• Document segment
↓↓↓
DailyGlimpse

BLOOMZ on Habana Gaudi2: Fastest LLM Inference Yet

AI
April 26, 2026 · 5:02 PM
BLOOMZ on Habana Gaudi2: Fastest LLM Inference Yet

Large language models with hundreds of billions of parameters, like BLOOM and its instruction-tuned variant BLOOMZ, are notoriously difficult to deploy for inference due to memory and compute demands. A new benchmark shows that Habana's Gaudi2 accelerator, combined with the Optimum Habana library, can outperform even Nvidia's A100 80GB GPU, achieving up to 2.89x speedups.

BLOOMZ, a 176-billion-parameter model fine-tuned for better zero-shot generalization, requires 352 GB in 16-bit precision. The Gaudi2 server packs eight accelerators with 96 GB each, enough to host such models. The key is DeepSpeed-inference, which implements model parallelism and KV-cache optimization, and is now integrated with Habana's SynapseAI SDK.

In latency tests (7-token prompt, 100-token greedy generation), Gaudi2 processed BLOOMZ-176B in 3.103 seconds vs. 4.402 seconds on A100 — a 1.42x improvement. For the 7-billion-parameter BLOOMZ-7B, Gaudi2 was 2.89x faster (0.734s vs. 2.119s on a single A100). Even first-generation Gaudi offered a better price-performance ratio than A100 for smaller models, costing about $13/hour vs. $30+/hour.

"For the 176-billion-parameter checkpoint, Gaudi2 is 1.42x faster than A100 80GB."

The Habana team recently added support for DeepSpeed-inference and HPU graphs, enabling competitive performance on latency-sensitive applications. Users can access Gaudi2 via the Intel Developer Cloud.

These results position Gaudi2 as a strong alternative to GPUs for large language model inference, especially as models continue to grow. Further optimizations are expected in upcoming SynapseAI releases.
↑↑↑
• Records provided
↓↓↓
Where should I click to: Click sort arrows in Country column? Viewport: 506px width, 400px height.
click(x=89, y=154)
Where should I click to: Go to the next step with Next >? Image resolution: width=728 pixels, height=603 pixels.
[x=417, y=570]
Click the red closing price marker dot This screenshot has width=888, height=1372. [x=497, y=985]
↑↑↑
• Aim of the task
From the article on BLOOMZ inference on Gaudi2, list every latency time given in seconds, and give the model and hardware for each.

• Answer to this exercise
- 3.103 seconds: BLOOMZ-176B on Gaudi2
- 4.402 seconds: BLOOMZ-176B on A100
- 0.734 seconds: BLOOMZ-7B on Gaudi2
- 2.119 seconds: BLOOMZ-7B on a single A100